Our hotel was right across the street from the Nile; we had a fabulous view from the balcony and watched the feluccas sail by in golden light as the sun set over the far bank. Later that night we walked through Luxor Temple which was beautifully lit up by spotlights-twenty foot tall statues of Ramses II came striding out of the darkness. Egypt evokes feelings in me that I have never experienced anywhere else.

Next morning after breakfast we cycled across the new bridge just south of town that connects the east and west banks (a half hour drive), visited three tombs in the Valley of the Kings and Queen Hatshepsut's complex just outside (where the massacre took place). The way into the Sahara desert behind Medinet Habu was blocked by police so we were unable to go where I found some amazing agates on my last visit (polished by thousands of years of sand blowing against them-like pearls of the desert).

Fortunately we were in time to catch the ferry back across the Nile because the intense Egyptian sun was starting to wilt us. Back in Luxor it was so hot (115 degrees) the horses left deep hoofprints in the asphalt, and it had been even hotter on the West bank. We sat in an air-conditioned restaurant overlooking Luxor Temple until it was time to catch a cab to the airport.

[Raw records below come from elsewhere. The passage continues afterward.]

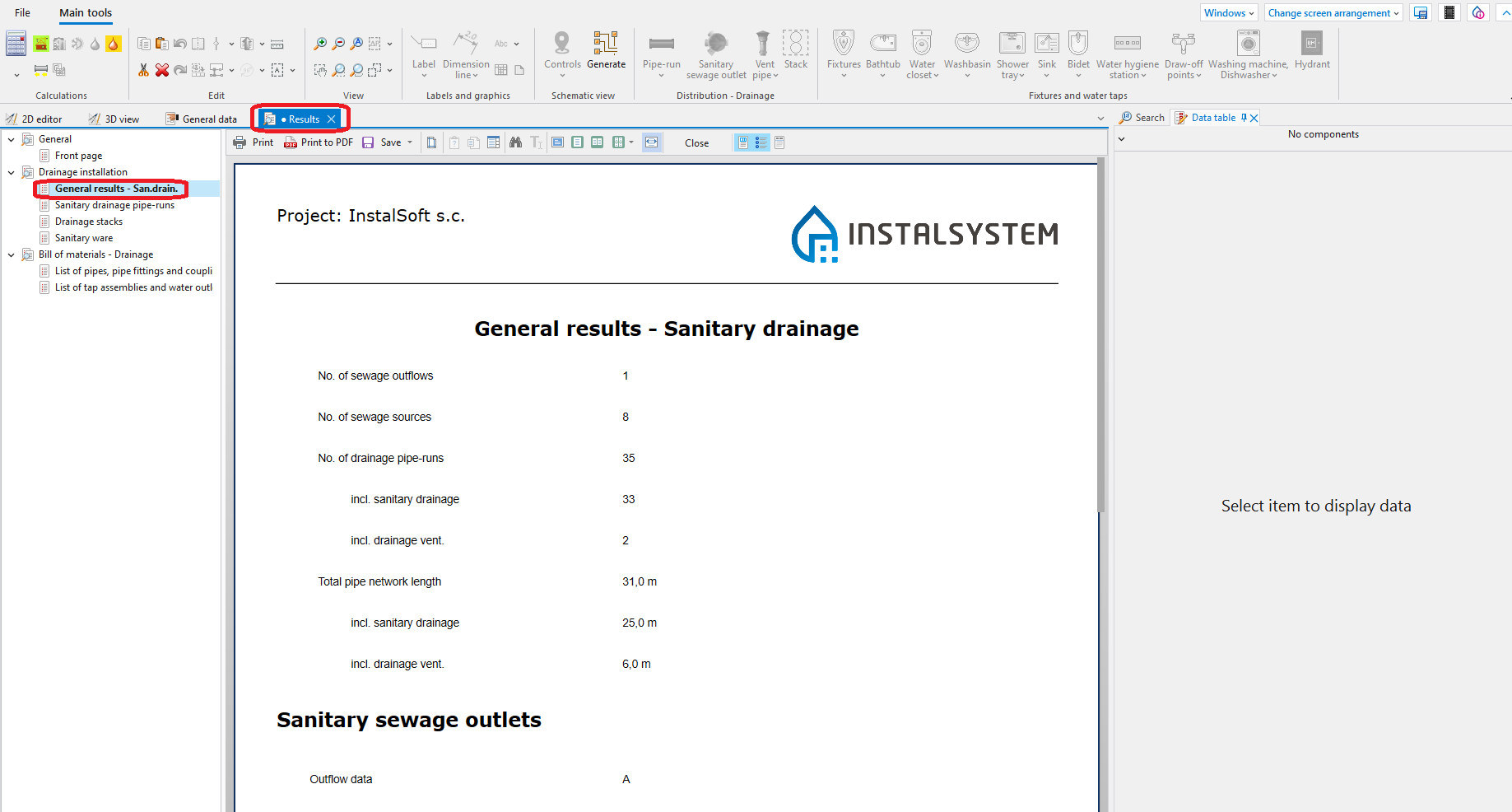Open the File menu
This screenshot has width=1512, height=812.
click(22, 12)
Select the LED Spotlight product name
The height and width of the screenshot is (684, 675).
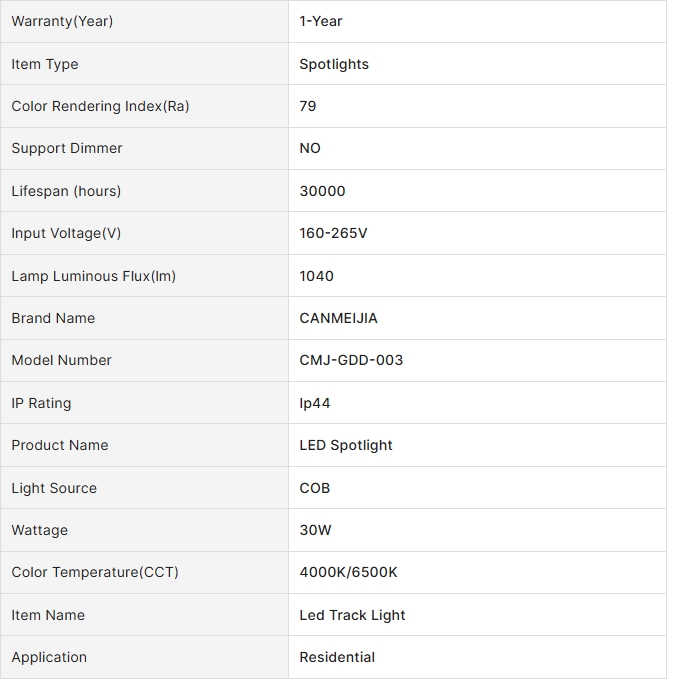(x=346, y=445)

We were not especially happy at the thought of spending our final week in Cairo with it's heat and pollution, but to our amazement it was drizzling rain when our plane landed; the pollution cleared, the temperature lowered to a comfortable level and we had quite a pleasant week. The air was so clear that we were able to see sixteen miles across the desert from the Giza Plateau to the pyramid complex at Sakkara, and nine miles further to the pyramids at Dashur. This incredible view had been part of the ancient Egyptian's religious experience. .

Despite the problems, Egypt is still one of my favorite countries. Travels there have not been vacations for me but rather major life experiences. So that was our trip. We left Cairo on the morning of May 2 and arrived back in San Francisco 24 hours later, in the afternoon of the same day, having followed the sun our whole way home.